BBC R&D Data Privacy Project using RDF & Solid

The BBC are experimenting with decentralised use data storage based on Solid pods.

We have been looking at alternatives to storing user data in large-scale databases - ‘data lakes’ - in ways that respect people’s privacy but can still support rich data-driven services, while delivering real value to audiences. The model we are exploring could offer many benefits, from reducing data storage costs to making severe data compromises less likely. It could also let audience members make full use of the provisions for data portability in current data protection law as they move between online services.
We began experimenting with this technology back in 2018 with the BBC Box project, and we have been working since then to address scalability issues and ways to make the user’s ‘data journey’ understandable. We are currently using an open-source tool called Solid, originally developed by web creator Sir Tim Berners-Lee. Solid stores user data in ‘pods’ and we have used these to build a user-centred data storage system and a prototype media discovery tool to test our ideas in practice.

Only the user and the applications they permit can access the data in the pod. Any user activity generated through the use of services (posts, photos, play history, etc.) is saved back to the user’s encrypted pod, rather than to the unified databases of the service providers.
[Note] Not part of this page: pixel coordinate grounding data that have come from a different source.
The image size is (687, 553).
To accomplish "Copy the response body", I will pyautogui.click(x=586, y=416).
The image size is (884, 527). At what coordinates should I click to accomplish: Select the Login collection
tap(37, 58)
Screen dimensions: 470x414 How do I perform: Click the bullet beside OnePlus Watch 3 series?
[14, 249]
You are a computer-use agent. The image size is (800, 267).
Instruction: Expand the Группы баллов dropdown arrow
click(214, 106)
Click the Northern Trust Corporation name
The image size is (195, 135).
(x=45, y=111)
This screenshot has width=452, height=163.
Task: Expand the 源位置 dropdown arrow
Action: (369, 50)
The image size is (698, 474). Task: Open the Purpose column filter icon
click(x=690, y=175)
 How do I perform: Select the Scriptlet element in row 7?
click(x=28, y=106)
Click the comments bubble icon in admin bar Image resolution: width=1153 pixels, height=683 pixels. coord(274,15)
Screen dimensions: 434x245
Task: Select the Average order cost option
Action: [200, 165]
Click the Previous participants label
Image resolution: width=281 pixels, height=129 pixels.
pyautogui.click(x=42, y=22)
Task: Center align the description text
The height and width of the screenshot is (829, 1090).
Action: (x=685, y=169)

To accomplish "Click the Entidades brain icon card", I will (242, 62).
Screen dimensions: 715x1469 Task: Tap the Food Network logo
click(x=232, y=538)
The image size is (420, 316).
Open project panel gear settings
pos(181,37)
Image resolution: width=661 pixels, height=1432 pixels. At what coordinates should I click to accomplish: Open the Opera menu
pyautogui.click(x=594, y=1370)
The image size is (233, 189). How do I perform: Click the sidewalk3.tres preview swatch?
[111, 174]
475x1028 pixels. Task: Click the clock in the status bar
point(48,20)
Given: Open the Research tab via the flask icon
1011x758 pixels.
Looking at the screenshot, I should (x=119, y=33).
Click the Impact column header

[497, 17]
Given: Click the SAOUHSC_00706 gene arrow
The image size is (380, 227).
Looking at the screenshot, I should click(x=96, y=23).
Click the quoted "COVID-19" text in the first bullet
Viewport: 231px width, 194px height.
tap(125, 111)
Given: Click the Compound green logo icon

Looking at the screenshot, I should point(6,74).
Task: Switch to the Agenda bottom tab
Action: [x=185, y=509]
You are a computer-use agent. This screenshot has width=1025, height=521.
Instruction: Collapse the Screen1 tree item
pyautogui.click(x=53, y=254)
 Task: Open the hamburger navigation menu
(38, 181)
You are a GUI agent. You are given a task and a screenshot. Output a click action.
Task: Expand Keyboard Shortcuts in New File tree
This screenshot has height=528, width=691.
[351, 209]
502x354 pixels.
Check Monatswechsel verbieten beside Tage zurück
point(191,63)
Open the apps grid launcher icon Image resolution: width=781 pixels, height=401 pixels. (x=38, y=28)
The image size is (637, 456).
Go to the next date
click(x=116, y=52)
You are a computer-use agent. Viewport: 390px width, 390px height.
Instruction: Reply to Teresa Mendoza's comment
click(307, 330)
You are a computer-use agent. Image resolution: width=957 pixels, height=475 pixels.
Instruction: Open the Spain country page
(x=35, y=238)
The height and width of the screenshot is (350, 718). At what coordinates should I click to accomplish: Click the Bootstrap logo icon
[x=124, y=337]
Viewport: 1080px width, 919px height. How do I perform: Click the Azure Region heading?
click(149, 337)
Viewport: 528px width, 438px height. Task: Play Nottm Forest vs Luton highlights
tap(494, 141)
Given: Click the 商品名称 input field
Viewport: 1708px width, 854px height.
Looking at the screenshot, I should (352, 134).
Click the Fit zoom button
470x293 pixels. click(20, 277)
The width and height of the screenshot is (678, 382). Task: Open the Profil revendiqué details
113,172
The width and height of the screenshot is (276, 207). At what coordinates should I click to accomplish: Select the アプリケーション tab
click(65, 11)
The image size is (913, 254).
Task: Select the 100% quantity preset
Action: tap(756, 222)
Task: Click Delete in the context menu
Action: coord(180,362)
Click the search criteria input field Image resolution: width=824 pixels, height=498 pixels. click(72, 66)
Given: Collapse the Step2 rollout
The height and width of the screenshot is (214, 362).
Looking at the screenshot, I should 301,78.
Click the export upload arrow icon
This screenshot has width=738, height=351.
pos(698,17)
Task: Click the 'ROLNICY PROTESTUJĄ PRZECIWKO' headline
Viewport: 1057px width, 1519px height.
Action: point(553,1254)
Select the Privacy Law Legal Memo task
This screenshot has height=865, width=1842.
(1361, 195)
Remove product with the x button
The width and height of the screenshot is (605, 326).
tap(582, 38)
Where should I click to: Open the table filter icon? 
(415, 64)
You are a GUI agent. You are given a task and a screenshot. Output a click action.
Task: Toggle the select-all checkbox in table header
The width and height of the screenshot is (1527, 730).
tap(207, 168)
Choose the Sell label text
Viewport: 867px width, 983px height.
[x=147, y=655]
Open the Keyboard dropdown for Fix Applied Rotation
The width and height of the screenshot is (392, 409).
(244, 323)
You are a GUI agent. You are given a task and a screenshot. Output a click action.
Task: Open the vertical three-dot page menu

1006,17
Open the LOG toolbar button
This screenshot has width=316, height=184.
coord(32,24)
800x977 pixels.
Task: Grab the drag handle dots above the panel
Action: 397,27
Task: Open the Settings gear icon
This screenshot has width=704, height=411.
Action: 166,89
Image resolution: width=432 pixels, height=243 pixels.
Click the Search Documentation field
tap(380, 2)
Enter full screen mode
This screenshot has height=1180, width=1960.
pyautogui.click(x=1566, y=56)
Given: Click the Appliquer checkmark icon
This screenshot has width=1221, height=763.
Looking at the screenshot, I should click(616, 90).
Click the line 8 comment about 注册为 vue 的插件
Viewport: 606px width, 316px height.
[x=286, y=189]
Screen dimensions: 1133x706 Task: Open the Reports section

In our first demo, a user creates a new data pod on the BBC system and then links their BBC and Spotify user accounts to pull in some of their media play histories. This data is then processed on the user’s device to create a media profile, which is used to search against BBC News, music, podcasts and programme archive to allow users to find content related to their favourite artists.

It’s a simple but effective demonstration of a secure cross-service application. At no time does the BBC get to see the user’s Spotify data, and Spotify does not receive a copy of the users BBC data, as all data processing is done in the app. As well as keeping data safe, it means if you want to move to another service, your data is already under your control, and you don’t need to ask for it.

We are also adding some open data sources to the mix, like weather and environmental datasets, and linking with third-party applications through a data exchange layer. In time we hope to create new conventions and standards to make interoperability between service providers simpler.